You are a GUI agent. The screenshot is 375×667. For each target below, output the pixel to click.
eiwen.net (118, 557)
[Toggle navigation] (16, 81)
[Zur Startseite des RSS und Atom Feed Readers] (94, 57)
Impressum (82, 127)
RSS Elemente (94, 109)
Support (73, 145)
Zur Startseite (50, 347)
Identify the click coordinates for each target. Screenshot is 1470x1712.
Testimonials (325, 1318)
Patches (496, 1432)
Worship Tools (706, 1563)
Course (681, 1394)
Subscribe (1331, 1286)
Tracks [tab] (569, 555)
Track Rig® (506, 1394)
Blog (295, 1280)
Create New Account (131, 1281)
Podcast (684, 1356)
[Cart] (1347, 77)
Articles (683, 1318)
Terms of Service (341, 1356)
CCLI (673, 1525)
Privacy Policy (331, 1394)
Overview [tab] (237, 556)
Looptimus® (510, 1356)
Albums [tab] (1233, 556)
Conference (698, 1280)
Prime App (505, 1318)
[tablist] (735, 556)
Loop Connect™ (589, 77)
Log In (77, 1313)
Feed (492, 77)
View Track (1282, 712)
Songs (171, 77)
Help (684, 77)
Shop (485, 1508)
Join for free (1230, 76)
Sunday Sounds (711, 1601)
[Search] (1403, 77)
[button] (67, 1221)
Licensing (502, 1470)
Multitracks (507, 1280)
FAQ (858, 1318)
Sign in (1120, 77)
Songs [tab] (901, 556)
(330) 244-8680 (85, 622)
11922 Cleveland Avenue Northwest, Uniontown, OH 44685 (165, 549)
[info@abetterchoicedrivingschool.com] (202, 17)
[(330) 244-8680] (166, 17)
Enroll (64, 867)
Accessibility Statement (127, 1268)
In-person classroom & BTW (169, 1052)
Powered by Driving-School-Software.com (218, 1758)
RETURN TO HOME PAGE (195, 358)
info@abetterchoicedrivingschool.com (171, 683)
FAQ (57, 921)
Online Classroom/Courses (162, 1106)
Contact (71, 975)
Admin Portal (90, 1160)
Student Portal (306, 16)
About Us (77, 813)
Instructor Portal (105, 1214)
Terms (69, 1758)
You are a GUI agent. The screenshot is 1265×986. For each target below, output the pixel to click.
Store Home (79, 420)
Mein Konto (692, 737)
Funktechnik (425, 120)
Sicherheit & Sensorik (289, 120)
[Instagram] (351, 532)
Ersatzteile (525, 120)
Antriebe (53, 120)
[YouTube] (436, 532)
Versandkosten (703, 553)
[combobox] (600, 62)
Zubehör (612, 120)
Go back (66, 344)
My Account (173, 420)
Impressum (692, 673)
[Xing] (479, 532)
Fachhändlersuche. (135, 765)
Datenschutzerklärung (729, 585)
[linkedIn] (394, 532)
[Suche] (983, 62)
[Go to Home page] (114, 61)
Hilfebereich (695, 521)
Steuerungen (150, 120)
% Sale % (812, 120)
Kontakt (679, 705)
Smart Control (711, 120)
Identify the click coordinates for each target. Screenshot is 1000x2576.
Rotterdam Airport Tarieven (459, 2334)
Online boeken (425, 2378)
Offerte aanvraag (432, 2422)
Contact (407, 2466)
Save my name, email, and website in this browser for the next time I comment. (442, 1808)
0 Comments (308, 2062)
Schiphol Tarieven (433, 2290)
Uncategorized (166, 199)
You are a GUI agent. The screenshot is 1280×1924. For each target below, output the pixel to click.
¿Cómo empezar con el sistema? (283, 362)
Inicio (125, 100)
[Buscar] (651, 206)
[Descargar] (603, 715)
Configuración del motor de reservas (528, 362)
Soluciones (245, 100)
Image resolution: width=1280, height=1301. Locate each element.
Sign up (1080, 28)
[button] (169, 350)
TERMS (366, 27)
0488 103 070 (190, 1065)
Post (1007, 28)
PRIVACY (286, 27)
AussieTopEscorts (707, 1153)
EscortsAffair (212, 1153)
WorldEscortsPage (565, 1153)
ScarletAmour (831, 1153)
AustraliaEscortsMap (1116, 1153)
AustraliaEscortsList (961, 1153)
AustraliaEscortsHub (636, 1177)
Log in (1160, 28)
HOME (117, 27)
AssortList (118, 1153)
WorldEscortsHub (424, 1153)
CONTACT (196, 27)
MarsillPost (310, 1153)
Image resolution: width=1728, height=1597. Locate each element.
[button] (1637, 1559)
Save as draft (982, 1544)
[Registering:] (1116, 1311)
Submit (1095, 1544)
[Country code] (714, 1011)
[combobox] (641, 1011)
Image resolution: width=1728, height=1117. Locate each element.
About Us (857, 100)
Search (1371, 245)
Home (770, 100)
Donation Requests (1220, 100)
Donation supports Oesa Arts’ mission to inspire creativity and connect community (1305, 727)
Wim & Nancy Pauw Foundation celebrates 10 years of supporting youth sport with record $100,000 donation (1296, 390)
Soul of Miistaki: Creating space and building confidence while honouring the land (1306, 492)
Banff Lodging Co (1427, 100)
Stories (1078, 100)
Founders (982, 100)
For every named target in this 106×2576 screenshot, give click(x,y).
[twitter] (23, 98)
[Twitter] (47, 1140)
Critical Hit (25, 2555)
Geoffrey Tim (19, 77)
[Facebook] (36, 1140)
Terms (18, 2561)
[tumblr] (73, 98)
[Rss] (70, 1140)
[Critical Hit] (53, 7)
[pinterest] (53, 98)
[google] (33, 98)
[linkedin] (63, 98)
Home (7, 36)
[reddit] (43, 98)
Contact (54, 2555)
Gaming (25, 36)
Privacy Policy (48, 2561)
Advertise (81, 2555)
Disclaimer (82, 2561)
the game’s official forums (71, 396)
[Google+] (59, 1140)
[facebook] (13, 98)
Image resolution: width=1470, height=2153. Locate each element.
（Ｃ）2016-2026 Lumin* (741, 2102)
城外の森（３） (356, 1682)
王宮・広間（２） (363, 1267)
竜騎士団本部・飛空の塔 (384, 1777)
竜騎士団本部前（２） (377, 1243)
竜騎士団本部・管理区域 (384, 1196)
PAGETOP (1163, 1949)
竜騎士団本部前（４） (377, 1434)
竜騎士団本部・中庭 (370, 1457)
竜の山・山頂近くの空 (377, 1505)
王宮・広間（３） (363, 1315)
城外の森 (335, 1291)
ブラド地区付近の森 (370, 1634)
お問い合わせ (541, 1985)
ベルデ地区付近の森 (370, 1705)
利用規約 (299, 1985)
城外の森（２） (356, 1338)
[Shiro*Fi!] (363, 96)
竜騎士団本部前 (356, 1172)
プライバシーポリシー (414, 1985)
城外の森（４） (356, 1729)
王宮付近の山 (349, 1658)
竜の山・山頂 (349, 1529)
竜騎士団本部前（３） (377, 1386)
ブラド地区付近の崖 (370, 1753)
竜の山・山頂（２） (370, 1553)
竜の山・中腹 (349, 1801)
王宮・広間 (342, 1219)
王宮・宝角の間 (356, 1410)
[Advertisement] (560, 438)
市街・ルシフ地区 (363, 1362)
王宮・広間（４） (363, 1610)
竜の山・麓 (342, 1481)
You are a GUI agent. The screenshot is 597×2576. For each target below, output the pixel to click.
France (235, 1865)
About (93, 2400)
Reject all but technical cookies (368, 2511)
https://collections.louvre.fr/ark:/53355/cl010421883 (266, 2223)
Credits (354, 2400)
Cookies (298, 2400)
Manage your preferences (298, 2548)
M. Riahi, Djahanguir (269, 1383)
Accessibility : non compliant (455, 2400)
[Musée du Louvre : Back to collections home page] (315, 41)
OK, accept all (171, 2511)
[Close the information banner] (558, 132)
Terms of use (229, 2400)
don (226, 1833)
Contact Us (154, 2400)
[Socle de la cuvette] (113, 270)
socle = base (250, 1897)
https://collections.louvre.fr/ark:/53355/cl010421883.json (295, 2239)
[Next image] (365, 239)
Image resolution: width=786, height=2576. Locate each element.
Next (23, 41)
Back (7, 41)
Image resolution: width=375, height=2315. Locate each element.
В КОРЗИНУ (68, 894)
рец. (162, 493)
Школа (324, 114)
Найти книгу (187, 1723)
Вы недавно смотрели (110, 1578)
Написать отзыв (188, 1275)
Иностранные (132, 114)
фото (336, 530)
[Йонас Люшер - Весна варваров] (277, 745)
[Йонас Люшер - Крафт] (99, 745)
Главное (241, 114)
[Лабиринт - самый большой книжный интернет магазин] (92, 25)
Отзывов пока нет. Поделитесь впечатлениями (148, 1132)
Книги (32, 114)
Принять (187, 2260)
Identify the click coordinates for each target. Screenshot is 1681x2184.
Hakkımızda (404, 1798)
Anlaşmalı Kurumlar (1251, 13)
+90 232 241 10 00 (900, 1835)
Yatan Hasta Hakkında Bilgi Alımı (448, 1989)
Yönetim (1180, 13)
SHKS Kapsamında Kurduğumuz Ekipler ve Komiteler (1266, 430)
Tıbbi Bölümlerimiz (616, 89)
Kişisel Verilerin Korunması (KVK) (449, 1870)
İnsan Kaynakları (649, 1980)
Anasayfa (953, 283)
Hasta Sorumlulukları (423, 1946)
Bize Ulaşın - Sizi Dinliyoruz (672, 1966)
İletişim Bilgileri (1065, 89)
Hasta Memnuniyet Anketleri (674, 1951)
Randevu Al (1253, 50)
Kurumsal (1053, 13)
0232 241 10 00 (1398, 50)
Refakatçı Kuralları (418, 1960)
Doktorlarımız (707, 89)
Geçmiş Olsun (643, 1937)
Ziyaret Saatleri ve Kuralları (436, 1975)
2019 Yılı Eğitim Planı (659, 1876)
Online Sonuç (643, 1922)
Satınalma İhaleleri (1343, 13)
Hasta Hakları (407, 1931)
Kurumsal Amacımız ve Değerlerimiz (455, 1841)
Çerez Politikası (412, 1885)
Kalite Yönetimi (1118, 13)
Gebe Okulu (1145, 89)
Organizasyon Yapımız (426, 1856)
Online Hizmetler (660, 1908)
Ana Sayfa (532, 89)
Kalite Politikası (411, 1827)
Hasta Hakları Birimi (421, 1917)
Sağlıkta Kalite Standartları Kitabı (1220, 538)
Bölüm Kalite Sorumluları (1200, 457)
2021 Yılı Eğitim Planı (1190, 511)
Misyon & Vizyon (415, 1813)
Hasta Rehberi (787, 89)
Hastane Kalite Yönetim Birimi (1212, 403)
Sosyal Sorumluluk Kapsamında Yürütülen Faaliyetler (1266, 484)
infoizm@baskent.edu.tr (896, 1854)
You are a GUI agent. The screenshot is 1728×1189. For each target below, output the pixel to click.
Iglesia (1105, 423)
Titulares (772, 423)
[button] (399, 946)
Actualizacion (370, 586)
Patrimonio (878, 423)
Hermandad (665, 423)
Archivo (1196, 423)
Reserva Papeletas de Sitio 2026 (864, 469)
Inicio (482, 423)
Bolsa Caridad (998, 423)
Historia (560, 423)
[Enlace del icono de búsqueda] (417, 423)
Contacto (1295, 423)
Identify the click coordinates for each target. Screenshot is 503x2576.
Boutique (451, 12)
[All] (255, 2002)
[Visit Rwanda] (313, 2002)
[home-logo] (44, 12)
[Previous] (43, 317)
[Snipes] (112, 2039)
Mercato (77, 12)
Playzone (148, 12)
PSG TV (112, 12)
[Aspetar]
⁂
What you give back should be only the lines of the records above, starting at the line with "Contact (407, 2466)" and ending at the line with "Donation Requests (1220, 100)", restated word for word.

Contact (407, 2466)
Save my name, email, and website in this browser for the next time I comment. (442, 1808)
0 Comments (308, 2062)
Schiphol Tarieven (433, 2290)
Uncategorized (166, 199)
You are a GUI agent. The screenshot is 1280×1924. For each target below, output the pixel to click.
¿Cómo empezar con el sistema? (283, 362)
Inicio (125, 100)
[Buscar] (651, 206)
[Descargar] (603, 715)
Configuración del motor de reservas (528, 362)
Soluciones (245, 100)
Image resolution: width=1280, height=1301. Locate each element.
Sign up (1080, 28)
[button] (169, 350)
TERMS (366, 27)
0488 103 070 (190, 1065)
Post (1007, 28)
PRIVACY (286, 27)
AussieTopEscorts (707, 1153)
EscortsAffair (212, 1153)
WorldEscortsPage (565, 1153)
ScarletAmour (831, 1153)
AustraliaEscortsMap (1116, 1153)
AustraliaEscortsList (961, 1153)
AustraliaEscortsHub (636, 1177)
Log in (1160, 28)
HOME (117, 27)
AssortList (118, 1153)
WorldEscortsHub (424, 1153)
CONTACT (196, 27)
MarsillPost (310, 1153)
Image resolution: width=1728, height=1597. Locate each element.
[button] (1637, 1559)
Save as draft (982, 1544)
[Registering:] (1116, 1311)
Submit (1095, 1544)
[Country code] (714, 1011)
[combobox] (641, 1011)
Image resolution: width=1728, height=1117. Locate each element.
About Us (857, 100)
Search (1371, 245)
Home (770, 100)
Donation Requests (1220, 100)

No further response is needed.